Part 3: Useful resources

Several resources are available to assist physicians who want to support their patients’ request for investigational products.

Finding products

The websites www.clinicaltrials.gov and www.neals.org can be used to find products for a given disease that are being offered in trials or EAPs. Manufacturer’s websites will sometimes also show whether they are offering their products in trials or EAPs and to whom (e.g., [33]). The website www.alsuntangled.com can be used to find information on AOTs, including objective grading of each product’s potential mechanisms, pre-clinical data, case reports, trials, and risks, as well as information about dosing and sources [34•].

Specific steps

Many academic institutions have offices that will assist physicians with the above-described EAP requirements such as agreements with the manufacturer, FDA, IRB, Pharmacy and Therapeutics Committee, and Investigational Drug Service applications [35]. The NIH Center for Leading Innovation and Collaboration website provides a comprehensive, 10-step guide for physicians who want to participate in EAPs, including templates for completing the manufacturer agreement/contract, FDA application, and IRB application [36••].

Funding

There are new and emerging sources of funding for EAPs. These include grants from patient advocacy groups; for example, I Am ALS recently funded an intermediate size EAP of verdiperstat for patients with ALS who do not qualify for the HEALEY ALS Platform Trial [37]. The proposed bill “Accelerating Access to Critical Therapies Act (ACT for ALS)” [38] might establish federal funding that could be utilized by physicians to cover the site resourced needed for running an EAP and also by small manufacturers to cover the creation of additional product.

Conclusions

Patients with serious and life-threatening neuromuscular diseases such as ALS are increasingly interested in access to investigational products.
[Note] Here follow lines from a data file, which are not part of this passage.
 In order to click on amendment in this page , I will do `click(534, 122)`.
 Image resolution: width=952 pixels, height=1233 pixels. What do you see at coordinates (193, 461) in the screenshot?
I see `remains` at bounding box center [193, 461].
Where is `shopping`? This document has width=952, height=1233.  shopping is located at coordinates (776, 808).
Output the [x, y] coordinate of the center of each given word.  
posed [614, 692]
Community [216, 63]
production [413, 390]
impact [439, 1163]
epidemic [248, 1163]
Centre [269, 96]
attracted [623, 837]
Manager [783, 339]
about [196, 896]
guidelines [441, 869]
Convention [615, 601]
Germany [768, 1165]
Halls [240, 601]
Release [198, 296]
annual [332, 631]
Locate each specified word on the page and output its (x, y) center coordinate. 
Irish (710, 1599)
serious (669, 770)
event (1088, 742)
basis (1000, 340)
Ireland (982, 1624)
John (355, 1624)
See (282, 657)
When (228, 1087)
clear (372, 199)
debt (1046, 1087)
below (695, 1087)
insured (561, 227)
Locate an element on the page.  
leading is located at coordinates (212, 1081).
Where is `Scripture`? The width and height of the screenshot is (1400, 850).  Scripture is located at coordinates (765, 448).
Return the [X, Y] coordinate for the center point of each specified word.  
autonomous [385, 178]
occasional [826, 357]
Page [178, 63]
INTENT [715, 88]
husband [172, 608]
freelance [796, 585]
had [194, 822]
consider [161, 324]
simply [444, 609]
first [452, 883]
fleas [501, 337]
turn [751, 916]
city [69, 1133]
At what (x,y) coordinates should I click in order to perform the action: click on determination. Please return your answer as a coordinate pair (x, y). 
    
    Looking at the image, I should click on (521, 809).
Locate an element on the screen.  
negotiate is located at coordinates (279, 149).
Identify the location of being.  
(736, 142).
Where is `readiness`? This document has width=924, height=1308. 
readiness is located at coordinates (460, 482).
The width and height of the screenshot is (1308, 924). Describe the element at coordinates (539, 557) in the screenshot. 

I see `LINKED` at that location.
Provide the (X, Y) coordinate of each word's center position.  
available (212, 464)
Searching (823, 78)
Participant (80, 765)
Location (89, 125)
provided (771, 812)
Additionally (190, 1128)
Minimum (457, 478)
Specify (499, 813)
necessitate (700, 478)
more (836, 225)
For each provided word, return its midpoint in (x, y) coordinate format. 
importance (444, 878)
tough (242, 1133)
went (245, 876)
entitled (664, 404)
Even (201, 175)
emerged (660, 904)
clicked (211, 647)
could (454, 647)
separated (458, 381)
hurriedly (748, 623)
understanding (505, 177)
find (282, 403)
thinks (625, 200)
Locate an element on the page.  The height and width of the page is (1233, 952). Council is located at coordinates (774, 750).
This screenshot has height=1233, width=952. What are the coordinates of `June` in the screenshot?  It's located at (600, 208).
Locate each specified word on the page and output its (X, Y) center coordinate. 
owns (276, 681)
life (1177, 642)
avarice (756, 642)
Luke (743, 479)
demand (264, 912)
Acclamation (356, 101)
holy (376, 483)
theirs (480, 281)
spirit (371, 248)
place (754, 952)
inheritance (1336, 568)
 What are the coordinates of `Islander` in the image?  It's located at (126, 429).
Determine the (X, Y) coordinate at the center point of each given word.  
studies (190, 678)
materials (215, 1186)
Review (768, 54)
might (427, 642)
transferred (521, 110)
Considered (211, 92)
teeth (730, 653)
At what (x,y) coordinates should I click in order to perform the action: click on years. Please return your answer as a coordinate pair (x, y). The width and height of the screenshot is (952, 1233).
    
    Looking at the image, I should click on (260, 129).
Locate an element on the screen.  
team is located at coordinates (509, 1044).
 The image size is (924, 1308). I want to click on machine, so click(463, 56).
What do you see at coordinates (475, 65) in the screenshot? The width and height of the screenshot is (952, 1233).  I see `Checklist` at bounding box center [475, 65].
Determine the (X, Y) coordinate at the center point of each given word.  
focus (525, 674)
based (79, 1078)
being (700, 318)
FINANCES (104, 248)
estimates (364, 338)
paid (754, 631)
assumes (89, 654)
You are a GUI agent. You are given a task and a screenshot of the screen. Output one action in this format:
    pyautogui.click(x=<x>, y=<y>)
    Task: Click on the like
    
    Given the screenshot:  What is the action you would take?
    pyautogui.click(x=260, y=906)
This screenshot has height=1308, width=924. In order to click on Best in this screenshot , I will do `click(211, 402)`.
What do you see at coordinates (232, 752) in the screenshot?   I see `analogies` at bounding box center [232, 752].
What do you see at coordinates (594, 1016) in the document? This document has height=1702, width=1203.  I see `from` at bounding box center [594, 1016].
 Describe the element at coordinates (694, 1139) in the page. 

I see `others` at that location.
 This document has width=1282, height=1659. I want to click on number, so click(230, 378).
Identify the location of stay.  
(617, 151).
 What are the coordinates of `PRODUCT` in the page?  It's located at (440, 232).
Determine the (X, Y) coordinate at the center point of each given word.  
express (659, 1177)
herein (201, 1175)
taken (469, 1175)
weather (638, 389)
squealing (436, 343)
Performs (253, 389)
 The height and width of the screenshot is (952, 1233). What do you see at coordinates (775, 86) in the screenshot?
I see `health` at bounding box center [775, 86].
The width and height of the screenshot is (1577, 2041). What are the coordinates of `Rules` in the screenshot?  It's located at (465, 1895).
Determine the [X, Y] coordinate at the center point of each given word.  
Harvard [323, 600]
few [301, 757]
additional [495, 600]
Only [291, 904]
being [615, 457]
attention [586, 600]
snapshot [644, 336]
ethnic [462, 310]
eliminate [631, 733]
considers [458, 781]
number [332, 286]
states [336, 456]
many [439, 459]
While clinical trials are the preferred way to access and evaluate the safety and efficacy of these products, many patients are unable to participate in trials. For people who are unable to participate in clinical trials, EAPs, RTT, and AOT pathways are available to facilitate access to investigational products. Neuromuscular specialists play critical roles in helping patients obtain products through these pathways. Emerging educational, institutional, and financial resources might facilitate neuromuscular physicians’ support.